(Data extracted from a collection)
.....

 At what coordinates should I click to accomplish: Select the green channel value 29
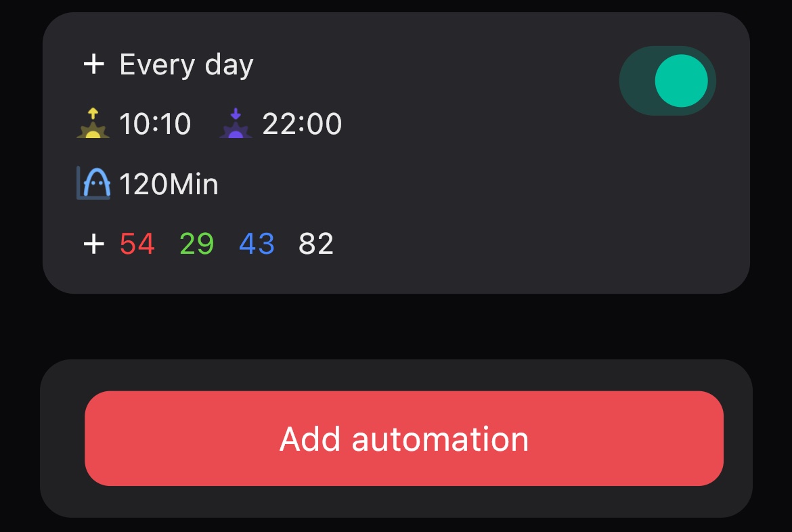pyautogui.click(x=197, y=244)
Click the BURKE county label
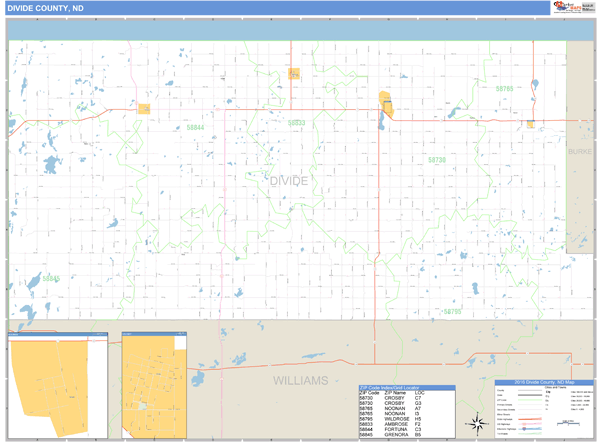 [x=580, y=152]
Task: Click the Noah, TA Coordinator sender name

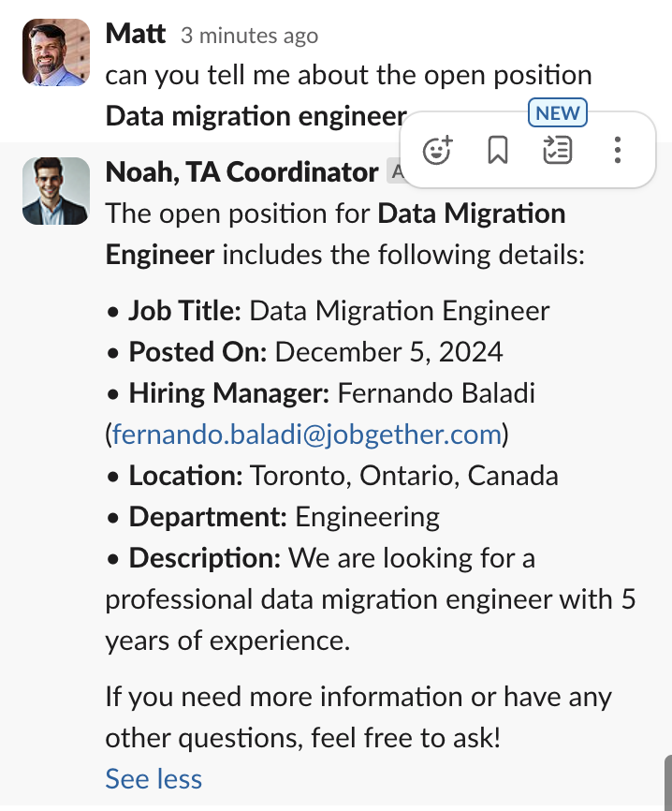Action: click(241, 172)
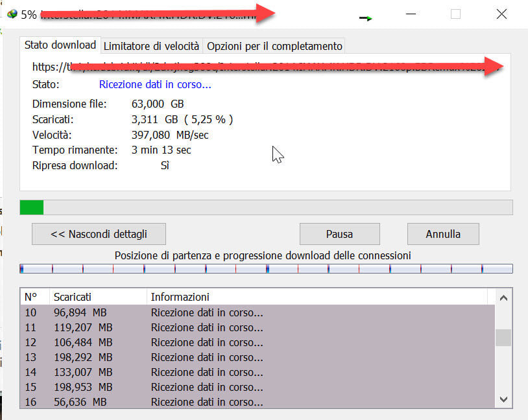Close the download window
Image resolution: width=528 pixels, height=420 pixels.
[x=501, y=14]
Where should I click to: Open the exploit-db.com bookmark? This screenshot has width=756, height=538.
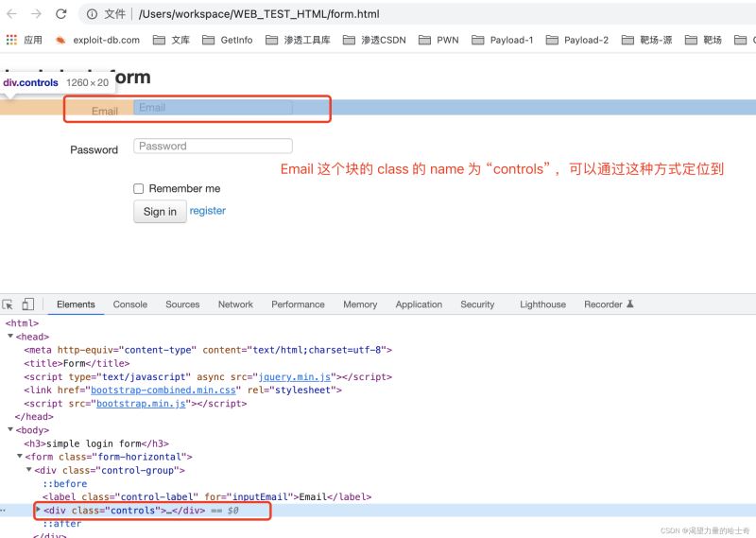pos(97,40)
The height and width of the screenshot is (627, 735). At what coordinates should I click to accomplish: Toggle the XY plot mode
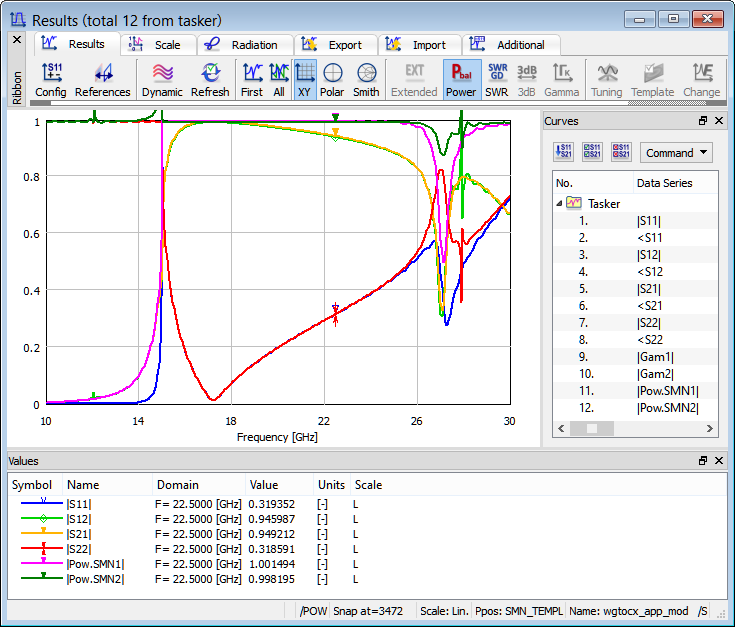pos(304,80)
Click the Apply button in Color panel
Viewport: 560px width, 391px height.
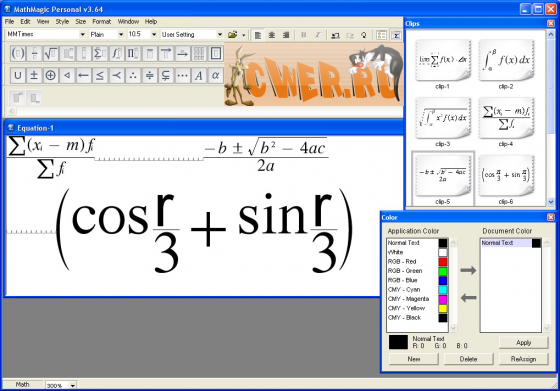[523, 343]
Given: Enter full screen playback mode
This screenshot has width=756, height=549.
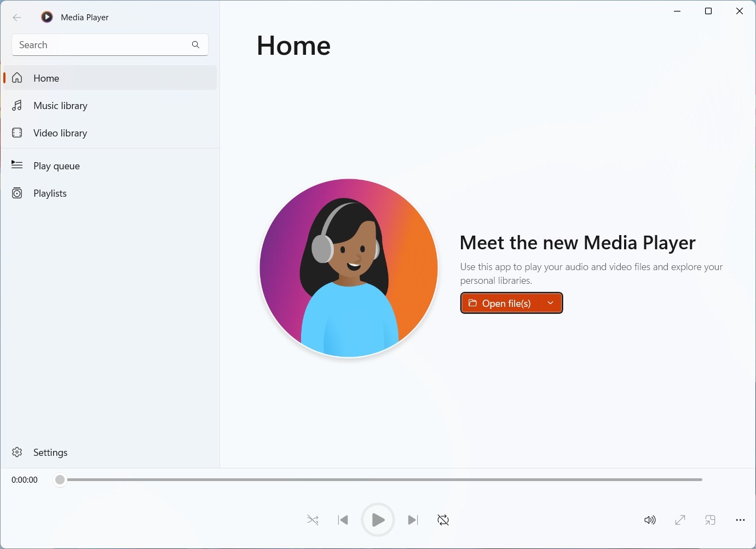Looking at the screenshot, I should 680,520.
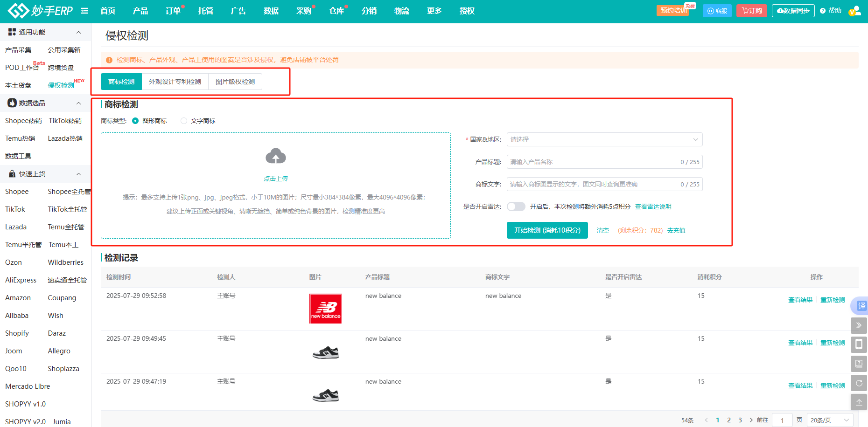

.....

The records above must be repeated exactly, minus their pictures.

 At what coordinates should I click to accomplish: Select the green channel value 29
pyautogui.click(x=197, y=244)
Click the BURKE county label
 [x=580, y=152]
Task: Click the Noah, TA Coordinator sender name

Action: click(241, 172)
Close the download window
Image resolution: width=528 pixels, height=420 pixels.
[x=501, y=14]
Where should I click to: Open the exploit-db.com bookmark? This screenshot has width=756, height=538.
pos(97,40)
The height and width of the screenshot is (627, 735). At what coordinates should I click to accomplish: Toggle the XY plot mode
pos(304,80)
Click the Apply button in Color panel
Viewport: 560px width, 391px height.
[523, 343]
Given: Enter full screen playback mode
This screenshot has width=756, height=549.
Looking at the screenshot, I should 680,520.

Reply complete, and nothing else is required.